For automation, prefer short-lived OAuth or workload identity at the Databricks boundary and an expiring organization-scoped Fabric API key for Quality publication. Do not share human credentials with CI.

The current role model is fixed. Custom roles, group-to-role mapping, two-person approvals, and customer-operated break-glass workflows are not currently product capabilities.

Evidence, retention, and audit

Quality Center accepts Fabric BDD/live evidence and supported standard test formats. Evidence is associated with the authenticated organization and can be used by a server-enforced production promotion policy.

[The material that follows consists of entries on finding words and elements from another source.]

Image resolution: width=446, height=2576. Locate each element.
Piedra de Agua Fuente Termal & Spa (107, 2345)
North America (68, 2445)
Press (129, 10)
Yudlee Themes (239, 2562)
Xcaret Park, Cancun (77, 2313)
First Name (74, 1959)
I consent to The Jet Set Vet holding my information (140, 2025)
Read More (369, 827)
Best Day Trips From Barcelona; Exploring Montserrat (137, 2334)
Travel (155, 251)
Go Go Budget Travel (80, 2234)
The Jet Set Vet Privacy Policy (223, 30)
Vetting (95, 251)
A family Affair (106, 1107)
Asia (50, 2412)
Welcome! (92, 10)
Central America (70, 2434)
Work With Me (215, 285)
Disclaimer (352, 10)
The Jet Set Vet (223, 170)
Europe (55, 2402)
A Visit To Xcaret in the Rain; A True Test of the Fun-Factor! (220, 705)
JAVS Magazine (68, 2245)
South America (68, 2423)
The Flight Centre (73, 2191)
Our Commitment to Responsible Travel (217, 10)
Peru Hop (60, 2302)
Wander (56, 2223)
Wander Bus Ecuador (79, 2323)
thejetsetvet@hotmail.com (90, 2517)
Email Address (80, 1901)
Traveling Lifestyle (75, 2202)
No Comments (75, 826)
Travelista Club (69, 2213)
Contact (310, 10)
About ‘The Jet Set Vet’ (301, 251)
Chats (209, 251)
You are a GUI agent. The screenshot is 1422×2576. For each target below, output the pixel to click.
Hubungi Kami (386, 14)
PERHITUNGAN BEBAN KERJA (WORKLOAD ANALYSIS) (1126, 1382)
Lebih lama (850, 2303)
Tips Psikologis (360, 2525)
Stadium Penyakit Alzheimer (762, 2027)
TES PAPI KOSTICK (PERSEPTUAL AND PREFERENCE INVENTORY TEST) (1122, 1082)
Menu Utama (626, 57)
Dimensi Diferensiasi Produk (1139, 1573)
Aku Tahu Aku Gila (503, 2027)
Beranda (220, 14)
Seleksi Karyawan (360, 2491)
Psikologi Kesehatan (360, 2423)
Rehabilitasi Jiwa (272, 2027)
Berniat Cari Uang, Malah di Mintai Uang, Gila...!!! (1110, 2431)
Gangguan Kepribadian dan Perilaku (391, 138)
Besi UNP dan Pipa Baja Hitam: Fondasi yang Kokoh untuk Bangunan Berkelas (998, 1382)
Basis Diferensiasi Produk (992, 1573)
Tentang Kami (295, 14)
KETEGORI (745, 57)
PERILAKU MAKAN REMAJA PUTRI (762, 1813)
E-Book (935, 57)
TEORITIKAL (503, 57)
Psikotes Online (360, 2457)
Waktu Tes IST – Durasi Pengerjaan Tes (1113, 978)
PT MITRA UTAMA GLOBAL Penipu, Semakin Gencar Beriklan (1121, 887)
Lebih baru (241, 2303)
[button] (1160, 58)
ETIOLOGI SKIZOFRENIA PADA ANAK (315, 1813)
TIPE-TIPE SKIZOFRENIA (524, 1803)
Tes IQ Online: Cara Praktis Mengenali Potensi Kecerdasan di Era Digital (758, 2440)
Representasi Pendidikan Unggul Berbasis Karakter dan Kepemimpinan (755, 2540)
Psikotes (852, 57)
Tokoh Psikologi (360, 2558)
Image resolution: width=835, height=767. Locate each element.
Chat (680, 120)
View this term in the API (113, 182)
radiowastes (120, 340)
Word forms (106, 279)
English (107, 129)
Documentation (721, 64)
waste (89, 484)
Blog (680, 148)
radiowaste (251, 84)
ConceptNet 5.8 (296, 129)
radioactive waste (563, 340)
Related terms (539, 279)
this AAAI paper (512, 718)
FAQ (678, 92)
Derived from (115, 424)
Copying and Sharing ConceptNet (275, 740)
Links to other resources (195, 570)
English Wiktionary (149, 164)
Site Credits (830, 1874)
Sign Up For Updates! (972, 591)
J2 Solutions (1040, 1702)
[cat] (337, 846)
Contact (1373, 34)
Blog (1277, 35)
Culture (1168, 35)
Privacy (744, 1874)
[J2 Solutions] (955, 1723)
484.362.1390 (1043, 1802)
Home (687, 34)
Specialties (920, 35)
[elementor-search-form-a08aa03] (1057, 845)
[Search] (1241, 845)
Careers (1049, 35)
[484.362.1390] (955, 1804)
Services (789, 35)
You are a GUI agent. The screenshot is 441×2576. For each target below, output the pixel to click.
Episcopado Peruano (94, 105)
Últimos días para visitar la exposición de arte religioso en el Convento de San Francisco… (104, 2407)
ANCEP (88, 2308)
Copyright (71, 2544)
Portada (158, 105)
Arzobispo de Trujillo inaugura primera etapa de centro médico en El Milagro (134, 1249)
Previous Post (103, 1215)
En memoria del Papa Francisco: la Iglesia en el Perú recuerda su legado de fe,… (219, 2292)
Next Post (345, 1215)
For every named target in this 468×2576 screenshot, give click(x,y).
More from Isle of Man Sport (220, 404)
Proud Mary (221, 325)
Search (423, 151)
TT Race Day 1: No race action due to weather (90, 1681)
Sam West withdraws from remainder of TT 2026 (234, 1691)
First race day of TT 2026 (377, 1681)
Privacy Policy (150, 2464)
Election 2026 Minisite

Retention and legal hold apply to Fabric-managed records. Organizations that require immutable or independently controlled archives should forward audit events and export evidence to an approved WORM/object-lock destination. Fabric does not represent legal hold as a complete e-discovery service.

Reliability and recovery

The Databricks live suite includes performance, failure-recovery, secret-rotation, backup/restore, and rollback probes. These checks validate the configured test target; they do not replace the customer's service-level, regional recovery, or business-continuity program.

Before production adoption, test dependency failures involving Databricks, Lakebase/Postgres, Cloudflare, identity providers, email delivery, and audit destinations. Define customer-owned RPO/RTO objectives and verify restoration from backups stored outside the primary failure domain.

Data and privacy responsibilities

Collect only identifiers and dimensions needed for the experiment or quality decision. Browser integrations should honor the organization's consent and tracking policy. Avoid placing production secrets, unrestricted personal data, prompts, model responses, or sensitive fixtures in test evidence.

The deploying organization remains responsible for data classification, lawful basis, residency, retention across external systems, data-subject workflows, subprocessors, and regulated-data approval.

Assurance boundary

Fabric provides implementation and operational evidence for the capabilities named in this documentation. It does not currently claim SOC 2, ISO 27001, HIPAA, FedRAMP, PCI, or another independent certification for the product. Customers requiring a formal attestation should treat that as an evaluation requirement rather than infer it from automated tests.

Azure Databricks is the current certified workload target. AWS and Google Cloud Databricks, private networking variants, customer-managed encryption keys, and regulated deployment profiles require customer-specific validation and are not currently certified by Fabric.

See Enterprise governance for configuration steps, Compatibility for precise supported and unsupported behavior, and Certification evidence for the named live target boundaries.